I didn't . . . I required him to die, leave, burst into flames, or turn into a new pair of Beverly Feldmans. But I had the feeling I wasn't going to get what I wanted, at least right away. It wasn't the first time no one gave a tin shit for my opinion. Queen-schmeen.
Sinclair glanced at our friends with an expression we'd all seen before, because Jessica jumped right in. "Don't you start pulling that only-vampires-can-know-about-this crap, Sink Lair."
My husband closed his eyes and rubbed his eyelids. He looked like the Before picture in a Pepto-Bismol commercial. "Please don't pronounce my name like that."
"Because we all live here; you're not in this alone! Yeah, we're not vampires-"
"Not yet," Marc Thing said slyly, earning him a sharp rap on the top of his head ("Hey!") from Tina. If I were him, I wouldn't antagonize Tina any further . . . the next smack could cave in his skull.
"-but it affects us, it affects all of us, the living and the undead, landlord and tenants."

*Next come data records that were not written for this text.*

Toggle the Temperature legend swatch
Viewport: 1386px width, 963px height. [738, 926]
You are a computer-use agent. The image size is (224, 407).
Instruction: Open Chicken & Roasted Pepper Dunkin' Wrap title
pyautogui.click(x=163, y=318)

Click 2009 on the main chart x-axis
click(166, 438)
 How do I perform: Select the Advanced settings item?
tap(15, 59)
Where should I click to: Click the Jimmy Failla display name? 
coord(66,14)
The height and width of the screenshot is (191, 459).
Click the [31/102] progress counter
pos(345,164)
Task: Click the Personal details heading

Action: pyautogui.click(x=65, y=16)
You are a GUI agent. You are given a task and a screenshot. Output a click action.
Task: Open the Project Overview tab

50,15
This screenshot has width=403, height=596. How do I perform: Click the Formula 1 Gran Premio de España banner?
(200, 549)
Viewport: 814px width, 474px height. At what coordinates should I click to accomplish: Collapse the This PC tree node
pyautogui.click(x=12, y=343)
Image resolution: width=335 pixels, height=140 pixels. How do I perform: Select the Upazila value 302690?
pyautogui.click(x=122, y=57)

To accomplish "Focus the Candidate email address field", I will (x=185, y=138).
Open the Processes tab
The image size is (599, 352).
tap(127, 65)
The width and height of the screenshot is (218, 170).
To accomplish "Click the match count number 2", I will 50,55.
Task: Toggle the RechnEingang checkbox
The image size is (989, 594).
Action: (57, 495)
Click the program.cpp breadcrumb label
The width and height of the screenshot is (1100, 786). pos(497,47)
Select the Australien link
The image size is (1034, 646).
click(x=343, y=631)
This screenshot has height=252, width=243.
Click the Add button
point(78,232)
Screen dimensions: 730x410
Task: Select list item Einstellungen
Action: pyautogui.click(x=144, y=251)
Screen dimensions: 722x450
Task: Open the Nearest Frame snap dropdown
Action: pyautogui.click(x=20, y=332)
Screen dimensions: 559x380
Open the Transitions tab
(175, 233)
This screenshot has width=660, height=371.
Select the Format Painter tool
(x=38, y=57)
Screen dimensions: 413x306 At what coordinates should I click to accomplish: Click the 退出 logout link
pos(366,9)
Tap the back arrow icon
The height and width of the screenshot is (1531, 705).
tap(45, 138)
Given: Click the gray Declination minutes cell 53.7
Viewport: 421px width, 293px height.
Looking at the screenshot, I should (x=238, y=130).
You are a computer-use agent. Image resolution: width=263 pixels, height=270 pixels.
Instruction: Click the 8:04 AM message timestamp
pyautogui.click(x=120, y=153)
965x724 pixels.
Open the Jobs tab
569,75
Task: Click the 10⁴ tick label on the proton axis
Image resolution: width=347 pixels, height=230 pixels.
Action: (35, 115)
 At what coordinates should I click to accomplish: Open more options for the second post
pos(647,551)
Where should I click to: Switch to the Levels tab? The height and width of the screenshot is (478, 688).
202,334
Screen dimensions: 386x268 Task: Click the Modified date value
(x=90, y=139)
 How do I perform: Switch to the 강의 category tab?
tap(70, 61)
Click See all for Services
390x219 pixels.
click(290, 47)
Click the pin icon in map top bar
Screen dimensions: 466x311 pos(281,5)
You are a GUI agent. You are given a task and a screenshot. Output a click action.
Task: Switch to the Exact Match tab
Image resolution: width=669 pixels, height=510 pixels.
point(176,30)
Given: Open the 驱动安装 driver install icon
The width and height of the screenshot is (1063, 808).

"Not that you let any of us pay rent," N/Dick pointed out with a dammit-I'm-a-man-not-a-consort expression. "So you can't shut us out this time, Sinclair."
Sinclair's eyes opened slowly, like a lizard's. "Can't?"
Jessica faltered for a second; her hand went to her gruesomely massive stomach and rubbed . . . I would have bet a thousand dollars that she wasn't aware of it. "Shouldn't. You shouldn't shut us out, is what we meant."
"Where have you even been?" I asked Tina, who was using the last of the seventh roll. "I forgot you were even in the house until you rode in like Marshal Dillon in a pastel green T-shirt."
"Waiting for you and the king to finish your lovemaking." Tina smiled and brushed duct-fuzz from her perfect green shirt. Green was excellent on most blondes, and super-excellent on her. She looked like a sexy leprechaun. "I imagined that, once you renewed affectionate relations-"
"I'm not having this conversation," I decided.
"-you would debrief His Majesty."
"Oh." Marc coughed. "Is that what the kids are calling it these days?"
"You guys, let's not get sidetracked by my sex life," I begged.
"Usually you can time it," Jessica said as they all (!) nodded with intent expressions. "They reunite, they bang, they talk, they bang again, they get thirsty, they make smoothies, we know it's safe to get close."
"None of that is so bad," N/Dick said, "but they don't stick to their bedroom. Shit, last week I was minding my own business, looking for the weed whacker-I know it's November, somebody please tell that to the weeds by the back gate-and they were doing it in the damn shed! I'll never look at bags of fertilizer the same way again."
"And now, neither will any of us," Marc said.
"You guys," I pleaded. Unfortunately, he had me there. And even if he didn't, Marc had walked in on Sinclair and me not even three hours ago. (I'd been very, very, very, very, very glad to return from hell and reunite with my husband.) "You can't blame us for occasionally following our instincts."
"Why do your instincts involve sex and rooms that people normally would not have sex in?"
"If you go into the basement," Garrett said, "you can barely hear them, and if you go into the tunnel you can't hear them at all."
"That's a good idea! I'll remember that," Jessica said, and Dickie/Nickie nodded.
Incredibly, Tina was also nodding. Like this wasn't a bizarro conversation. Like this was a normal thing in their lives. "I shall as well. But as I was explaining, I was waiting for Their Majesties to finish-it was the third time this week, so going by their pattern in the past-"
"We should make a chart," N/Dick said.
"That would be easier-you could just see at a glance-"
"And you'd know which areas on the property to avoid!"
"We're not having this conversation!"
A short, sudden silence, broken by the Marc Thing: "It seems as though we are."
I pinched the bridge of my nose. "Shut up, you crazy fucking psycho vampire weirdo."
"Ouch," it said mildly. "Words can hurt, too, Vampire Queen."